Task a —
Answer these questions about the passage on function spaces, one line each:
(i) What serves as the norm for a function in L^∞(S, μ)?
(ii) Which space is the only Hilbert space of this class?
(iii) With complex-valued functions, what kind of algebra is L^∞?

--- BEGIN Document segment ---

For p = ∞, the space L^∞(S, μ) is defined as follows. We start with the set of all measurable functions from S to C (or R) which are essentially bounded, i.e. bounded up to a set of measure zero. Again two such functions are identified if they are equal almost everywhere. Denote this set by L^∞(S, μ). For f in L^∞(S, μ), its essential supremum serves as an appropriate norm:

$\|f\|_\infty := \inf \{ C\ge 0 : |f(x)| \le C \mbox{ for almost every } x\}.$

As before, we have

$\|f\|_\infty=\lim_{p\to\infty}\|f\|_p$

if f ∈ L^∞(S) ∩ L^q(S) for some q < ∞.

For 1 ≤ p ≤ ∞, L^∞(S, μ) is a Banach space. Completeness can be checked using the convergence theorems for Lebesgue integrals.

The above definitions generalize to Bochner spaces.

Special cases

When p = 2; like the $\ell^2$ space, the space L² is the only Hilbert space of this class. The additional inner product structure allows for a richer theory, with applications to, for instance Fourier series and quantum mechanics.

If we use complex-valued functions, the space L^∞ is a commutative C*-algebra with pointwise multiplication and conjugation. For many measure spaces, including all sigma-finite ones, it is in fact a commutative von Neumann algebra. An element of L^∞ defines a bounded operator on the Hilbert space L² by multiplication.

--- END Document segment ---
--- BEGIN Source material ---

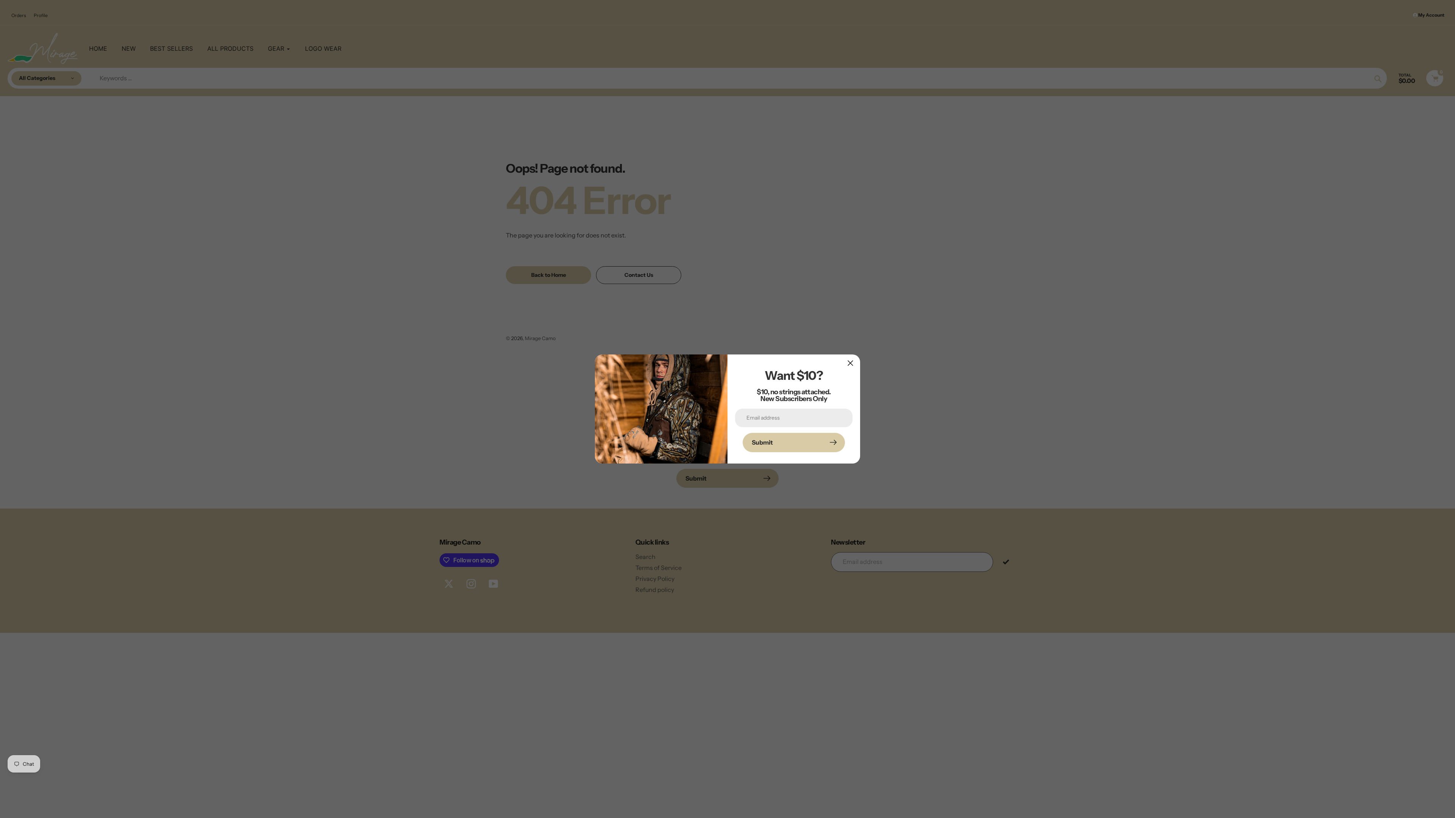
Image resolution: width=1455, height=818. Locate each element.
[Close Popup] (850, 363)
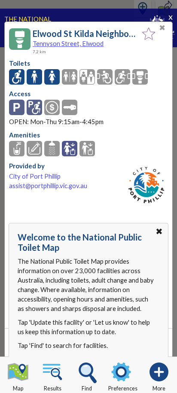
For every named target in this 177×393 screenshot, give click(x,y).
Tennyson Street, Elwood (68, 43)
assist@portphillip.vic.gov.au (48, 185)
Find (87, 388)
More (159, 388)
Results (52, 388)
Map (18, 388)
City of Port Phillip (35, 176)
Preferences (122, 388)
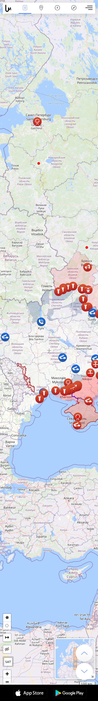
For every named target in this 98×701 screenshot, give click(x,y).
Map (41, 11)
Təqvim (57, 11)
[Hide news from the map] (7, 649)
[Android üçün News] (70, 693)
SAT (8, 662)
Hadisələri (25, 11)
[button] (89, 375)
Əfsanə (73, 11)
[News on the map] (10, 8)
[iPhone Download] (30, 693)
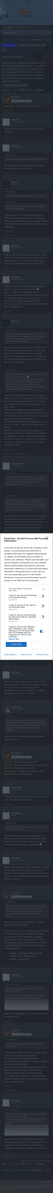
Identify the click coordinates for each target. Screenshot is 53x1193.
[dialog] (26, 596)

--- END Source material ---

Task b —
Shift every coordinate in the listing by -29, rewriting each line from the one containing "[button] (89, 375)" through the end of the listing, both ends included, and keep the lines without coordinates unchanged. Return only those lines, and leave out the picture line.

Problem solution a —
(i) Its essential supremum.
(ii) L², the case p = 2.
(iii) A commutative C*-algebra, with pointwise multiplication and conjugation.

Problem solution b —
[button] (60, 346)
Əfsanə (44, -18)
[News on the map] (-19, -21)
[iPhone Download] (1, 664)
Identify the click coordinates for each target. Screenshot is 53x1193.
[dialog] (-3, 567)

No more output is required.